"Penso que o novo regime será incentivador para a migração imediata", disse António Mendonça Mendes, hoje ouvido no parlamento na comissão de Orçamento, Finanças e Modernização Administrativa.

Segundo o governante, durante o período de adaptação – que visa permitir que o impacto sobre a receita não se faça de forma abrupta –, as regras de 1995 vão manter-se, "mas todas as instituições que quiserem poderão migrar a partir da entrada em vigor das novas regras".

"Vamos ter em paralelo dois sistemas a funcionar, mas estamos convencidos de que os bancos quererão o mais rápido possível migrar para o novo regime e esta solução é definitiva. Não poderão voltar atrás", esclareceu aos deputados.

O prazo de cinco anos é um prazo "adequado do ponto de vista técnico", segundo o governante.

Mendonça Mendes congratulou-se por se estar "a chegar ao fim deste processo com uma solução equilibrada" e sublinhou tratar-se de um "passo muito importante".

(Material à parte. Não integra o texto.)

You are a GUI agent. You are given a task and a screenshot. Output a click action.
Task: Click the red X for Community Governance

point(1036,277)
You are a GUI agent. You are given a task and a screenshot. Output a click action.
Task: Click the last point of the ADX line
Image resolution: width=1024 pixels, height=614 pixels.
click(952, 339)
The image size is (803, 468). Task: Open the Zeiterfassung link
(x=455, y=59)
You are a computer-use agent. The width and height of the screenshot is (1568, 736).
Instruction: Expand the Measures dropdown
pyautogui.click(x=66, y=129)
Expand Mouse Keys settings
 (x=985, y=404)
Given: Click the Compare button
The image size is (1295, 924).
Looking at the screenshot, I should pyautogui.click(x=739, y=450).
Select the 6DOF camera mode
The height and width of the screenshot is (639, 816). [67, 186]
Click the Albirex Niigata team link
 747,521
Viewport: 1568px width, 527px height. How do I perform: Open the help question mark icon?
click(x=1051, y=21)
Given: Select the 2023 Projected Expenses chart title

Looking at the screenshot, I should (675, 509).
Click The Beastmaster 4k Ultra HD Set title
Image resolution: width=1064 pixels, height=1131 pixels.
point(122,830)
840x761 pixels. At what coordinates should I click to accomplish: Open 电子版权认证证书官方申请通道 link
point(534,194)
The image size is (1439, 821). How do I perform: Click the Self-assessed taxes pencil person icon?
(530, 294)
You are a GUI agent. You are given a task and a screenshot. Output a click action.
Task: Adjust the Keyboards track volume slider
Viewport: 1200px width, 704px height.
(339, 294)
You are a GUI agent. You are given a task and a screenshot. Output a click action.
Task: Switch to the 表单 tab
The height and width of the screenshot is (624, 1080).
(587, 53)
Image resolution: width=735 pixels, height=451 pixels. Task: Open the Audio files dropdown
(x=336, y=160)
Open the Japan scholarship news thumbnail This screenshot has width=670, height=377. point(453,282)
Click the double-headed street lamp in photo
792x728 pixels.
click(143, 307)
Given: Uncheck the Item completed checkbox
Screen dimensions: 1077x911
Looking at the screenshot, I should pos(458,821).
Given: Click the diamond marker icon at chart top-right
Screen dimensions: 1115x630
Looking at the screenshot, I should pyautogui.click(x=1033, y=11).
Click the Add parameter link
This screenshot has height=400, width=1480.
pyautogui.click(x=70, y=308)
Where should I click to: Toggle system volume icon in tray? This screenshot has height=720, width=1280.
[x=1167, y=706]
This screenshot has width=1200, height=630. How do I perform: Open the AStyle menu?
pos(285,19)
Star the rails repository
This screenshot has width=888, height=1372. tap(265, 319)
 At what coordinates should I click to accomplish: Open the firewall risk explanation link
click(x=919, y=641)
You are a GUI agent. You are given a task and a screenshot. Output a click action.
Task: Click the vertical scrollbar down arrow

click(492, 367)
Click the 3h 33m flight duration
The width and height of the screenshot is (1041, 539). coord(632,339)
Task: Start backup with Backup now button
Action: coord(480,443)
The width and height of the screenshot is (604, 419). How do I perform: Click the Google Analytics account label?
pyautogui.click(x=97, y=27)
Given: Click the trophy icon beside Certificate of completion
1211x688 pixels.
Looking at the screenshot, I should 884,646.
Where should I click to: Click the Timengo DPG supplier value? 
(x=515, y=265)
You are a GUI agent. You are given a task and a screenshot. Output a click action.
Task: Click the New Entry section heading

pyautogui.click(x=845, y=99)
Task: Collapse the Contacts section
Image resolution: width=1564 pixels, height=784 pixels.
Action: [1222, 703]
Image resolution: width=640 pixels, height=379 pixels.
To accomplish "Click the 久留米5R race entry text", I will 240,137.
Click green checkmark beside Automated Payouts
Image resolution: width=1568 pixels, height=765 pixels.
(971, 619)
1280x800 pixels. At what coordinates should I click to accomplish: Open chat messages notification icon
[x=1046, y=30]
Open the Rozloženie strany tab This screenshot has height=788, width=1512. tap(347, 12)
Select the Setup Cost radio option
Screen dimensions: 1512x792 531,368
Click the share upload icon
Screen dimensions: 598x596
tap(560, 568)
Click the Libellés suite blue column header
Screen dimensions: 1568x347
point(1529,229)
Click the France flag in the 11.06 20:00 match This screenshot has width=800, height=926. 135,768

A proposta de lei do Governo (178/XIII) quer alterar o Código do Imposto sobre o Rendimento das Pessoas Coletivas (IRC) em matéria de perdas por imparidades associadas a instituições de crédito e outras instituições financeiras.

Até agora os bancos acumulam elevados ativos por impostos diferidos, porque existem regras diferentes de registo contabilístico e registo fiscal das imparidades, nomeadamente imparidades para crédito (provisões para fazer face a perdas de créditos em incumprimento). Esses ativos dão aos bancos um crédito sobre o fisco, que podem usar durante alguns anos para reduzir a fatura fiscal.

Na semana passada, o presidente da Associação Portuguesa de Bancos (APB), Fernando Faria de Oliveira, considerou que o novo regime é um "passo extraordinariamente significativo", mas discordou da hipótese, colocada por alguns deputados, de um prazo inferior a cinco anos, referindo igualmente que o período é o "adequado", sobretudo tendo em conta a realidade dos bancos mais pequenos.

Esta proposta de lei aprovada em Conselho de Ministros está em discussão na comissão parlamentar desde abril.